株式市場は、8月のリスクオフはどこへやら、失地を一部回復した。契機は、米政権が中国との貿易交渉再開に前向きな姿勢を見せたことだ。

 米金利と共に下落したドル円は105~110円レンジ上方に値を戻し(上図参照)、ドル円の回復と連動して日本株も反発した(中図参照)。この相場は2020年へどうつながるか。

 ここまでの展開を振り返ろう。18年は、FRB(米連邦準備制度理事会)の利上げに伴って、米長期金利が3%を超え、住宅市場失速、株価下落、ドル円下落と典型的なステップを踏んで、土俵際の様相に至った。しかし19年早々、FRBが低インフレの持続を確認し、利上げをやめた。やがて利下げを織り込む米長期金利は1%台に低下し、住宅市場は反発へ。

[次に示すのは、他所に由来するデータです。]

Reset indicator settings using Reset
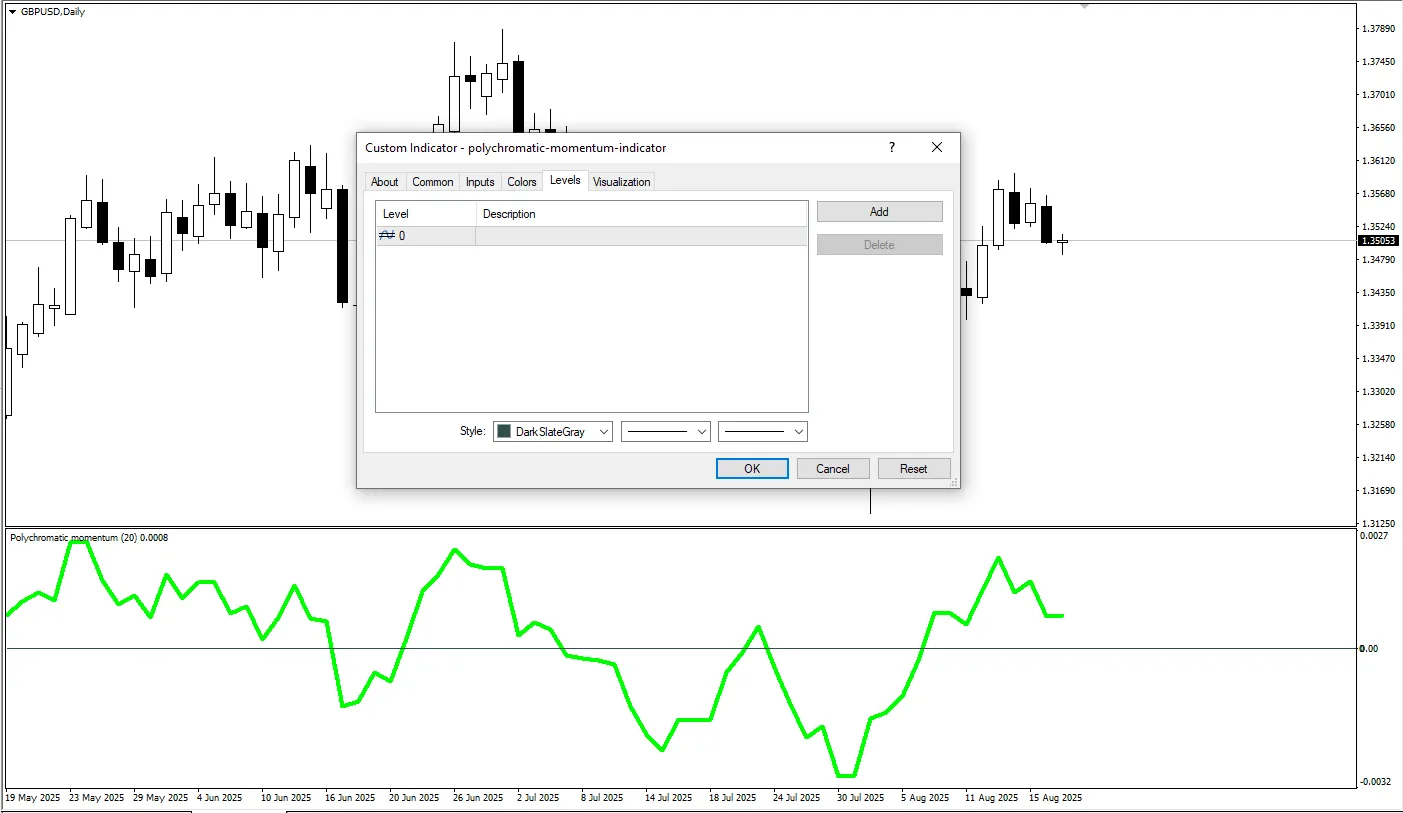The image size is (1403, 813). coord(913,468)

 ここで、20年の選挙で再選を目指すトランプ米大統領が、景気と株価を支持するために、中国問題で波風を立てなくなれば、相場は「土俵の半歩内側」に戻れるはずと想定した。ところが、トランプ大統領は今年5月と8月に対中関税の強化を発表し、米国を土俵際に追い込んだ。一見場当たり的に思えたが、あくまで結果的には、選挙戦術として筋が通っている。

 米景気は終盤にあり、対中姿勢の緩急だけでは下支え効果に疑問符が付く。FRBに2回利下げさせた効果ははるかに大きい。その上で、米中暫定合意をうかがわせて、首尾よく相場を「土俵の半歩内側」に戻したという次第だ。

 相場は20年にかけて「土俵の半歩内側」にとどまる目がある。米経済は、利下げ、超党派法案の積極財政の下支えが想定される。

 景気後退寸前のユーロ圏経済は、米中摩擦緩和、ドイツの財政出動と自動車部門の調整一服が支持しよう。成長が6%まで減速した中国も、金融緩和、インフラ投資による景気支持に余念がない(下図参照)。5G(第5世代通信規格)普及に向けた半導体回復のミニサイクルも重なろう。

 視野を21年へと広げると、景気も株価も新たな上昇サイクル入りは考えにくい。すでに完全雇用に至った米国は、景気サイクルの終盤が永らえるだけだろう。再利下げで膨らむ企業債務も気掛かりだ。

 欧州は、底堅さを見せても、自律回復力は乏しいとみる。中国は景気対策が非効率な信用を膨張させている。米大統領選挙後には、共和党、民主党どちらの政権でも対中強硬姿勢を再開しよう。

 ドル円は「土俵の半歩内側」の105~110円レンジ上方に当面とどまるにしても、20年末100円、21年95円へというリスクオフの下落基調観に変わりない。